My question is how much effort would it take to make a correct example available for the LLM before it can output quality and useful data? If the effort I put in is more than what I would get in return, then I feel like it's best to write and reason it myself.

replies(7): >>45102038 #>>45102286 #>>45103159 #>>45103931 #>>45104349 #>>45105150 #>>45116121 #
cj ◴[] No.45103159[source]
> the user will at least need to know something about the topic beforehand.

I used ChatGPT 5 over the weekend to double check dosing guidelines for a specific medication. "Provide dosage guidelines for medication [insert here]"

It spit back dosing guidelines that were an order of magnitude wrong (suggested 100mcg instead of 1mg). When I saw 100mcg, I was suspicious and said "I don't think that's right" and it quickly corrected itself and provided the correct dosing guidelines.

These are the kind of innocent errors that can be dangerous if users trust it blindly.

The main challenge is LLMs aren't able to gauge confidence in its answers, so it can't adjust how confidently it communicates information back to you. It's like compressing a photo, and a photographer wrongly saying "here's the best quality image I have!" - do you trust the photographer at their word, or do you challenge him to find a better quality image?

replies(12): >>45103322 #>>45103346 #>>45103459 #>>45103642 #>>45106112 #>>45106634 #>>45108321 #>>45108605 #>>45109136 #>>45110008 #>>45110773 #>>45112140 #
zehaeva ◴[] No.45103642[source]
What if you had told it again that you don't think that's right? Would it have stuck to it's guns and went "oh, no, I am right here" or would it have backed down and said "Oh, silly me, you're right, here's the real dosage!" and give you again something wrong?

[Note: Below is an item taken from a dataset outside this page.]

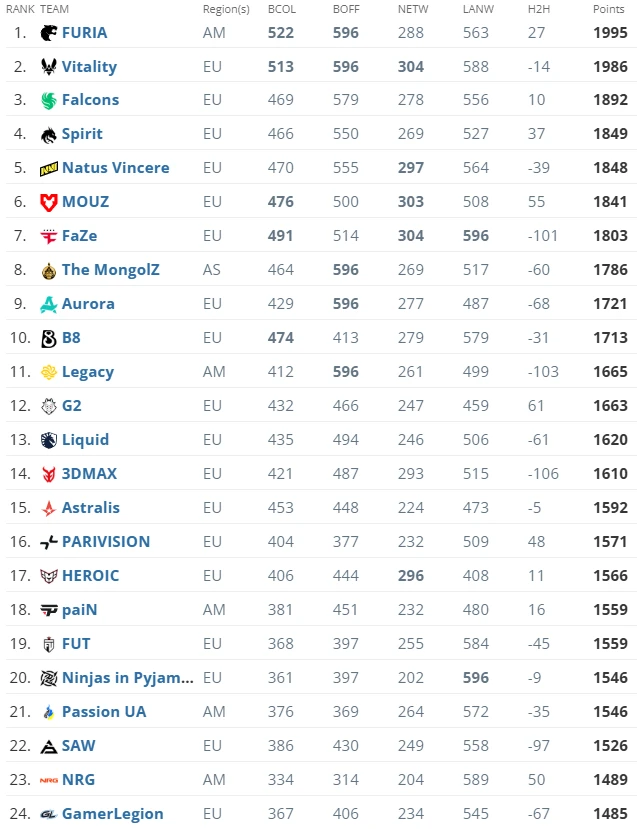
Task: Click the FaZe team logo
Action: tap(49, 236)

I do agree that to get the full usage out of an LLM you should have some familiarity with what you're asking about. If you didn't already have a sense of what a dosage is already, why wouldn't 100mcg be the right one?

replies(1): >>45103827 #
1. cj ◴[] No.45103827[source]
I replied in the same thread "Are you sure that sounds like a low dose". It stuck to the (correct) recommendation in the 2nd response, but added in a few use cases for higher doses. So seems like it stuck to its guns for the most part.

For things like this, it would definitely be better for it to act more like a search engine and direct me to trustworthy sources for the information rather than try to provide the information directly.

replies(1): >>45108294 #
2. stevedotcarter ◴[] No.45108294[source]
I noticed this recently when I saw someone post with an AI generated map of Europe which was all wrong. I tried the same and asked ChatGPT to generate a map of Ireland and it was wrong too. So then I asked to find me some accurate maps of Ireland and instead of generating it gave me images and links to proper websites.

Will definitely be remembering to put "generate" vs "find" in my prompts depending on what I'm looking for. Not quite sure how you would train the model to know which answer is more suitable.